• [Data section]

┌────────

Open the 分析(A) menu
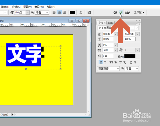(16, 7)
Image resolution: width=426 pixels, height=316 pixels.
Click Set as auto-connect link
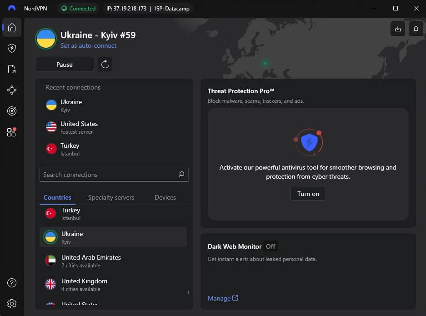88,45
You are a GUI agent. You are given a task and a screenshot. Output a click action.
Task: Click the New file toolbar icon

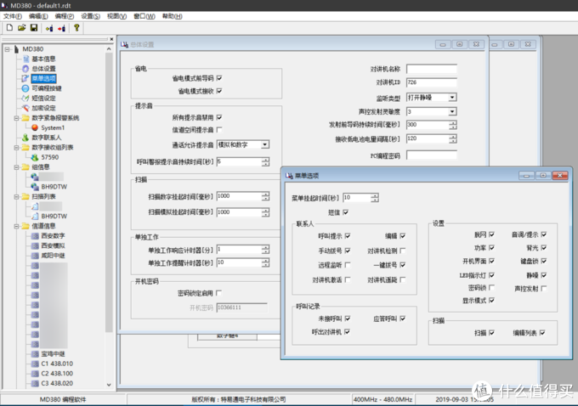point(9,27)
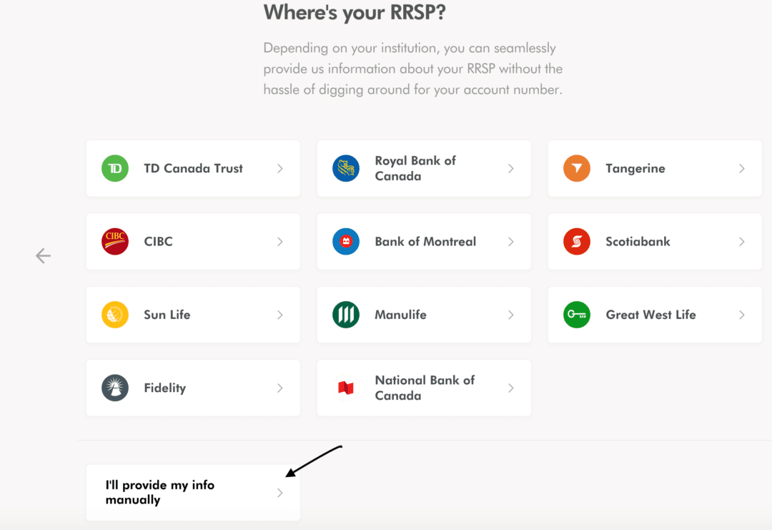Click the Tangerine logo icon
The image size is (772, 530).
click(x=577, y=168)
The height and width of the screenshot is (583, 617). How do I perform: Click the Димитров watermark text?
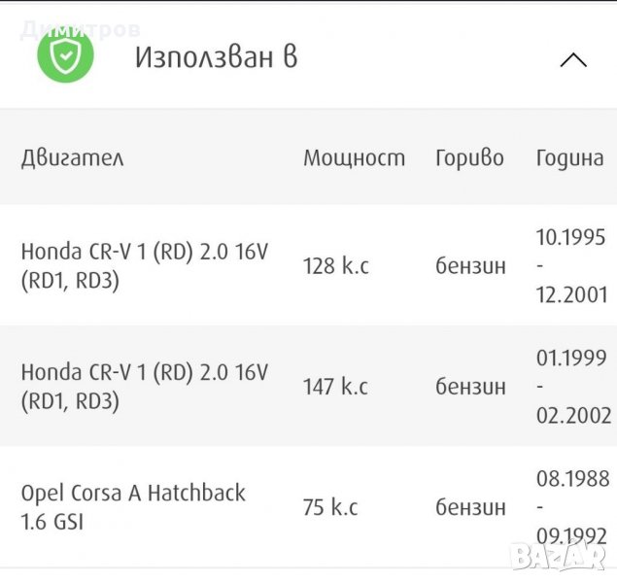pyautogui.click(x=81, y=29)
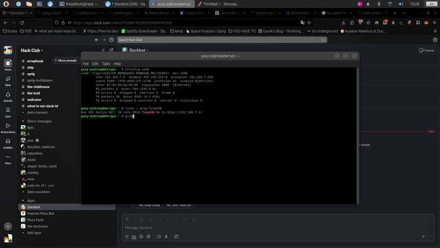
Task: Click the plus attach icon in composer
Action: click(x=126, y=236)
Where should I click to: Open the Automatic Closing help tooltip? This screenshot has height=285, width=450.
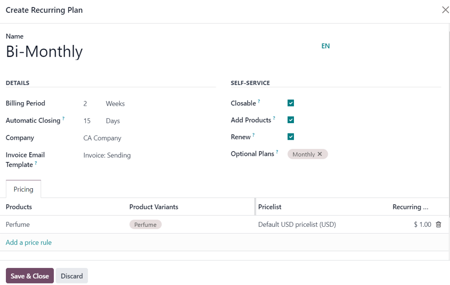(x=64, y=117)
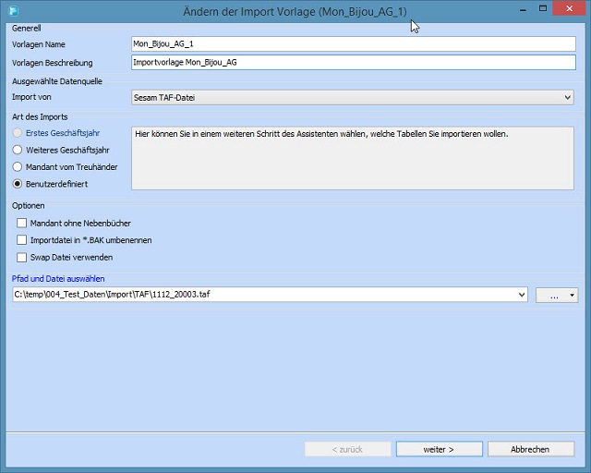Select the Benutzerdefiniert radio button
This screenshot has width=591, height=473.
18,184
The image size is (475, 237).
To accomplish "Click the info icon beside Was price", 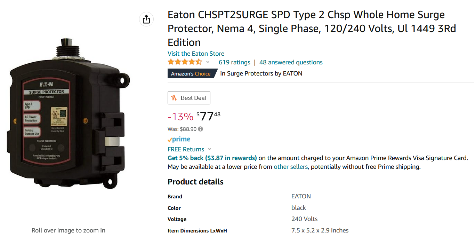I will pos(201,129).
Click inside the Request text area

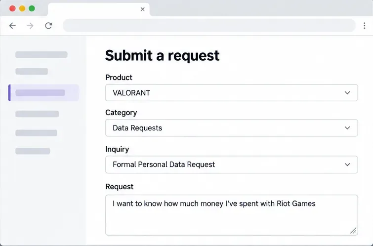(232, 215)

└────────

• [Problem to solve] Take the records above from their first line through the line with "You are a GUI" and set those lines down word for word, minus the pictures.

• [Output for this task]
Open the 分析(A) menu
(16, 7)
Image resolution: width=426 pixels, height=316 pixels.
Click Set as auto-connect link
88,45
You are a GUI agent. You are given a task and a screenshot. Output a click action.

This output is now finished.